Saturday, April 30, 2005

Hello, I am mental

When I first saw this woman's face on the "MISSING" posters her terrified family and fiance had tacked to trees all around Duluth, Georgia, I thought to myself, "Wow, she doesn't look completely right." Hey, guess I win the prize!

This is Jennifer Wilbanks:


Jennifer got cold feet about her upcoming wedding. Instead of calling it off, postponing it, or going for counseling, Jennifer did what any normal, 32-year-old, Muppet-ish looking American woman would. She ran away from home. She whacked off her hair and left a huge clump of it a short distance from her Georgia home. And then, she boarded a bus for Las Vegas, so she could have some alone time. She needed to think some things out.

Apparently, she'd seen one too many "what happens in Vegas, stays in Vegas" tv commercials.

You know, when I need time for quiet contemplation, the first place I consider as my Fortress of Solitude is The Strip. 10,000,000 slot machines, screaming drunks, and big-budget shows - it's all white noise, right? Maybe she was making a pilgrimage to the Oracle of Vegas, Celine Dion. Who the F knows? (Suddenly, and uncharitably, I have this image of the “Zoltar Speaks” machine from the movie "Big". Except that Zoltar has Celine Dion’s head, resplendent in it’s terrifyingly over the top wedding tiara/crown/trainwreck. Rene stands next to the machine. “Bonjour, mes amis! Put your quarter in zee slot an’ Celine, she will anzer your kes-ti-ons and divine your fee-yoo-cher. S’il vous plait!”)

Meanwhile, her family is bereft. They think she has been abducted. Her fiance takes a polygraph. Is he another Scott Peterson?!? People are mobilized. There is much sobbing and candle-lighting. Eventually, a search in Georgia is called off. Jennifer's Saturday wedding is being refocused as a prayer vigil.
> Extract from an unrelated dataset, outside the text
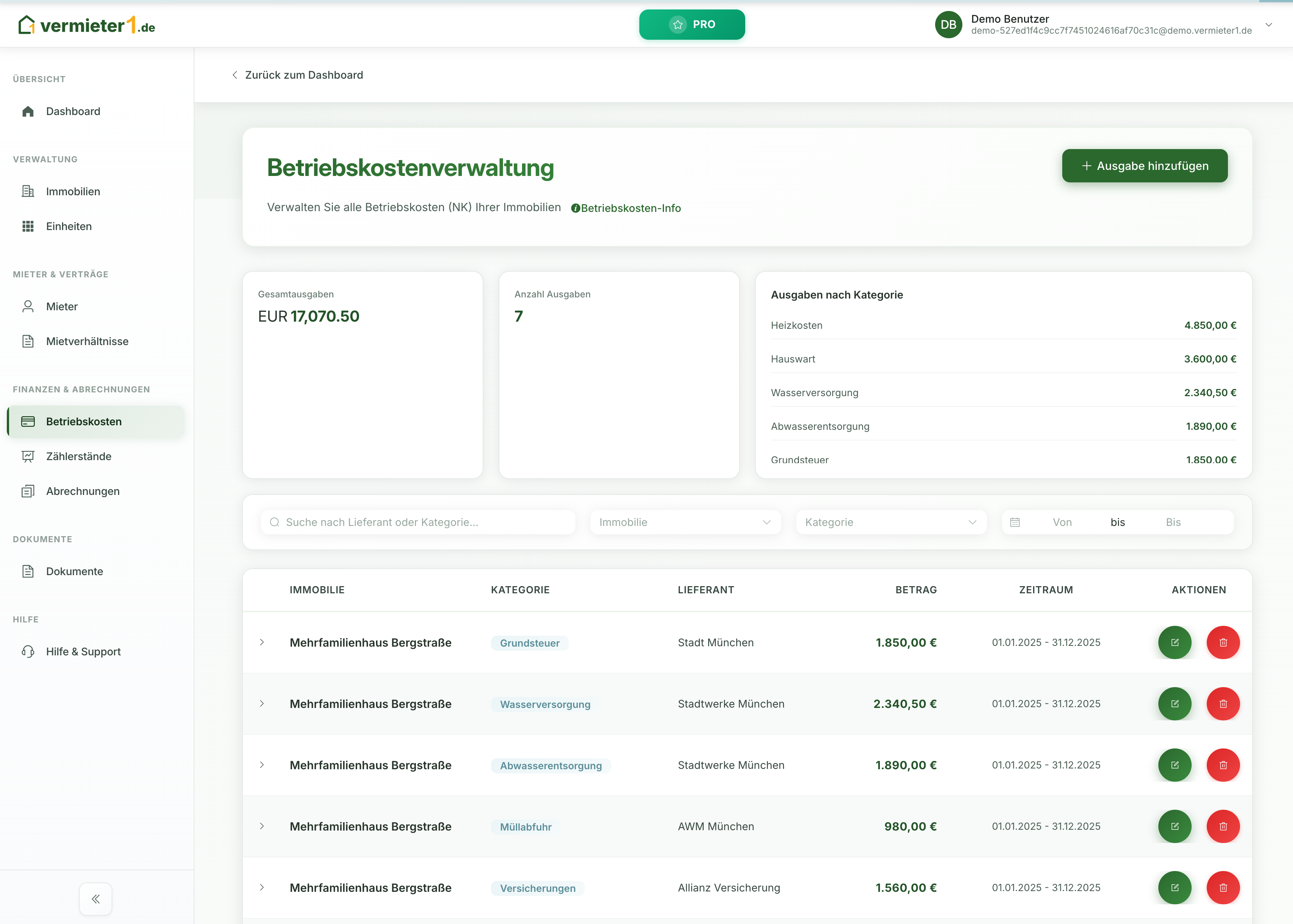Open the Immobilien section in the sidebar
This screenshot has height=924, width=1293.
73,191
Our girl has reboarded a bus and headed to Albuquerque, where she calls her traumatized fiance from a pay phone. She relates a story of abduction by two men in a blue van who release her, miraculously, in New Mexico. The Albuquerque police race to retrieve her from a 7-11. Faced with genuinely concerned law enforcement personnel and a mounting stack of inconsistencies, Jennifer's lies collapse in in a handful of hours.

Cold feet. She puts her family through a week of hell over cold feet.
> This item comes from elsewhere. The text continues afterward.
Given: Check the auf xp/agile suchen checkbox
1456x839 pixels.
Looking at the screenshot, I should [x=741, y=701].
The family had made a joyful statement to the press as soon as her fiance let them know she'd been released by "her captors." A half an hour later, they were shoo'ing the press off their lawn and closing the blinds. Jennifer's fiance left the house a few minutes later, stone-faced and silent.

Nothing better than finding out your fiancee would rather have her family think she's dead than marry you.


Oh wait - yes there is.

Having all of America find that out, too. On Fox News.

Super.

Not surprisingly, he did not fly down to New Mexico to be reunited with her.

Dude, they should let you keep all the gifts.

3 comments:

Sasquatch said...

Great analysis of the coverage in Howard Kurtz's column today. Best quote for me was: "MSNBC's Keith Olbermann was one of the few anchors to wonder if Wilbanks fled: 'I don't mean to judge a book by its cover, but those photos of this woman -- I don't know how recent they are. There`s just a feeling about those shots, with her eyes sort of bugging out, that you look at that and say, Is she going to run or do something?'"

Merujo said...

Excellent! I'm glad to know it's not just me (and Ro) that think she looks fairly mental. Someday, maybe I'll have to write about Craaaaazy Judy, the whack-job girl with the goo-goo-googly eyes... (but all the names will be changed to protect the innocent and unwell...)

Anonymous said...

Yep! You win the prize on guessing this one correctly... too bad that wasn't a cash prize - sorry.

My first thought at seeing her picture was - Wow! What a "deer in the headlights" look she has about her. (I thought that expression was traditionally reserved for the man at the wedding.)

Honestly? I think all this Reality TV is giving the average person a sense of entitlement... heck, shouldn't everyone be on television now? Nevermind how much it's going to cost the taxpayers.

What constitutes "normal" behavior in our current society? Time was you would have rathered "died" than made the 5 o'clock News - now it's one big festive party with endless amounts of attention and book offers.

For me, the worst punchline to this whole mess was when I watched on the news that her "fiance" wants her back...

Oh please, somebody call Dr. Phil and get these people the help they need.